真 珠 婚

 3月も半ばを過ぎました。天候は寒かったり、暖かだったり不安定な感じです。しかし、スギ花粉は昨年より多めにその寒暖の合間をぬうように、着実に花粉を飛ばしています。
 昨年同様、インフルエンザも B型中心にぼちぼちと見られます。昨年と違うのは、アメリカがもうすぐイラクを攻撃する話題で世界中が不安になっていることです。アメリカの暴挙としか見えない行動は、地球の平和を招く行いとは到底思えません。それを支持する小泉首相の発言は、平和憲法を掲げる日本人の意志を無視しています。
「うーん。どうしたらいいんだろう」
のんびりとマンスリーニュースなんて書いている時じゃないのかもしれないけど書きます。

  真珠婚って?

 「真珠婚(しんじゅこん)」ってご存じですか。銀婚式(結婚25年目)や金婚式(結婚50年目)は有名ですが、結婚30年目を真珠婚と言います。そうなんです。恥ずかしながら武藤夫婦がついに結婚30年を迎えたんです。
 マンスリーニュースの話題として「ふさわしいのかなー」と考えましたが、考えているうちに発行が遅くなってしまいました。書きながらも迷っていますが、一つの夫婦の30年の軌跡の一端をお話しします。

  出会い、そして

 人間の出会いって不思議ですね。どんな人間に出会うかがその人間の一生を左右してしまうこともあるんですからね。
 はるばる横須賀から医師になる大きな夢を抱いて金沢駅に降り立った武藤青年は、体重48キロ、身長やや低めの竹脇無我似(こんな人知らないって?困ったなー)の好青年でした。借りた下宿は学生ばかり4人が入っている笠舞の民家です。下宿の叔母さんはご主人が病死されて、娘さん二人の子育てに頑張っておられる肝っ玉母さんでした。

_作業指示 1_
課題文から引いた次の一文を英語に訳しなさい。「銀婚式(結婚25年目)や金婚式(結婚50年目)は有名ですが、結婚30年目を真珠婚と言います。」
_作業指示 2_
課題文によると、金沢駅に降り立ったとき、武藤青年の体重は何キロだったか。

_提供データ_
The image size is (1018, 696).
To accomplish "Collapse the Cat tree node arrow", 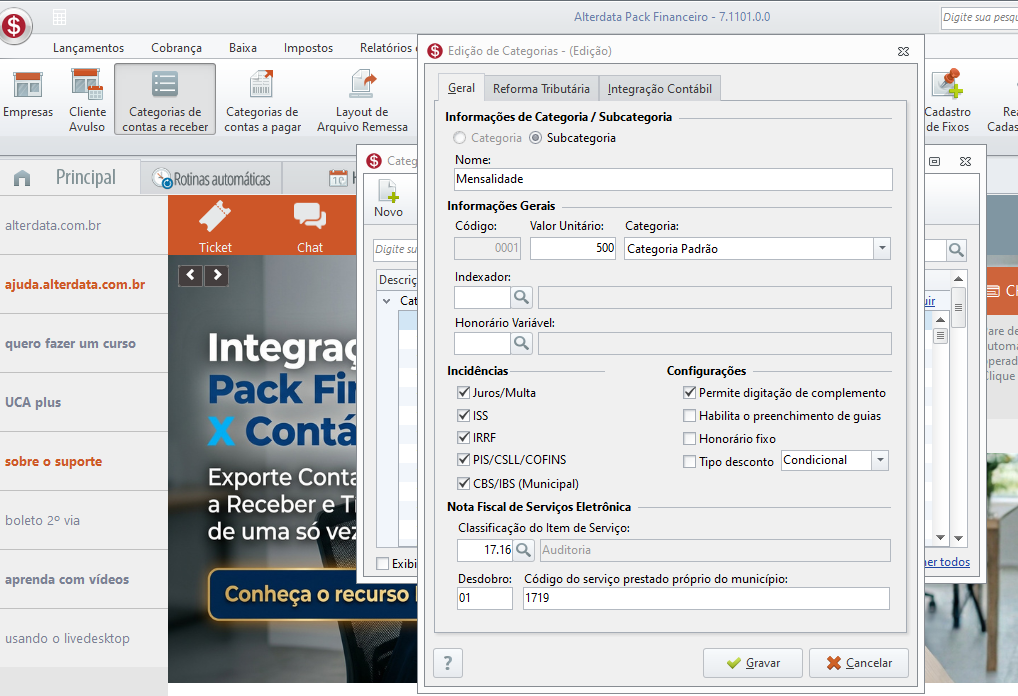I will coord(386,301).
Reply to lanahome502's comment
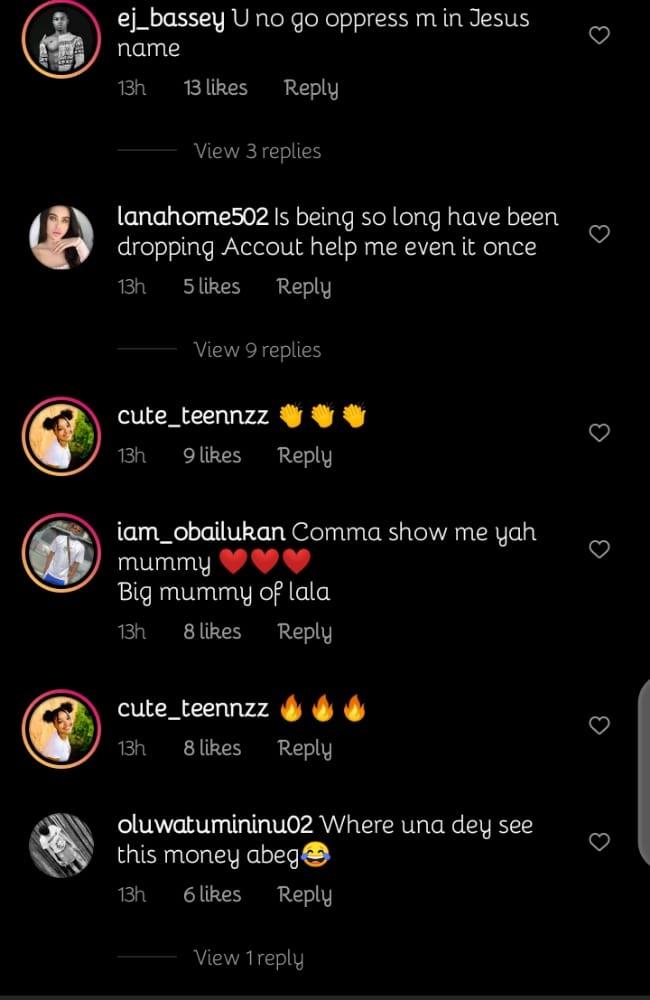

_解答 1_
Silver wedding anniversaries (the 25th year of marriage) and golden wedding anniversaries (the 50th year of marriage) are well known, but the 30th year of marriage is called the pearl anniversary.

_解答 2_
体重は48キロだった。